Noblit
Vaporware warning: much of the content below is hypothetical.
Noblit is an embeddable append-only database. The database records a history of immutable (entity, attribute, value) tuples. Tuples can be asserted and retracted. A retraction is recorded as a new fact; it is not a delete. Any historical state of the database can be reproduced, and the history is first-class and queryable.
Features
- Embeddable. Noblit comes as a library that you link into your application. Global installation or daemons are not necessary.
- Simple but flexible data model. Noblit stores (entity, attribute, value) tuples. A traditional relational model can be expressed like this, but less rigid structures such as graphs can be expressed too.
- Machine-friendly relational queries. Queries are data structures rather than strings. There is no need for string formatting or escaping, and the full power of the host language is available to safely generate and compose queries.
- Point in time queries. Any historical state of the database can be reproduced and queried efficiently.
- Reified schema. Noblit stores the schema as entities in the database itself. The schema can be evolved through normal assertions and retractions, and the full migration history is available.
- Reified transactions. Transactions in Noblit are entities that can have attributes like any other entity. Possibilities include the transaction timestamp and the user who initiated the transaction. Transactions can be inspected in queries.
- Profile-guided query optimization. While queries are declarative, statement order affects the query plan. An explicit query optimizer can optimize a given query by measuring how alternatives perform, instead of having to estimate from statistics.
Comparison
Noblit is heavily inspired by Datomic, especially by its data model. In comparison to other databases such as SQLite and Postgres, Noblit positions itself as follows:
Client-server | Embedded | |
---|---|---|
Mutable | Postgres | SQLite |
Immutable | Datomic | Noblit |
Noblit combines the low operational overhead of an embedded database with the simplicity of an append-only database with value semantics.
In comparison to Datomic, Noblit puts more focus on static type safety. This makes schemas more rigid. On the one hand this impedes iterating quickly, but on the other hand it helps to provide data consistency in the long term. Datomic is a distributed system running on the JVM, while Noblit is a small native library.

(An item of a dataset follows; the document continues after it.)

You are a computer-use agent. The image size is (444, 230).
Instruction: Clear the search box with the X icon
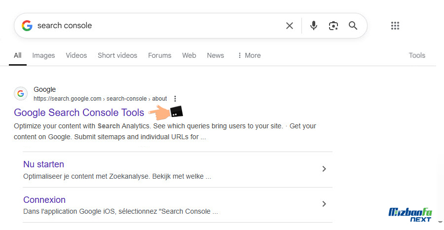[x=290, y=26]
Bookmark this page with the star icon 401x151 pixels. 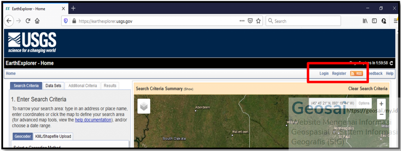pyautogui.click(x=258, y=21)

Another attempt at an embedded database inspired by Datomic was Mentat. Both Noblit and Mentat happen to be written in Rust. Mentat is a layer on top of SQLite, whereas Noblit has its own storage backend. Mentat exists but is unmaintained, Noblit is vaporware.
Goals
- An embeddable library for queries and transactions.
- Relational queries in a machine-first query format.
- Durable storage on disk, with atomic transactions.
- Easy to build, few or zero dependencies.
- Handling moderate write workloads and moderately sized data.
- Storing datasets that do not fit in working memory. The result of a query and data to insert must fit though.
- Enabling — but not requiring — a client-server database on top of the library, with a single transactor and scale-out reads.
- Simplicity. First make it work, then make it fast. I am writing this down to remind myself to not micro-optimize. Complications should be justified by profiling measurements.
Non-goals
- Deleting data or updating data in place.
- High write throughput. If you produce large volumes of data quickly, probably not all of it remains valuable for a long time, and storage space might become a concern. A time series database or durable message queue might be a better alternative.
- Having the fastest lookups. A key-value store may be better suited for this.
- Portability. Little-endian architectures that run Linux are the only target.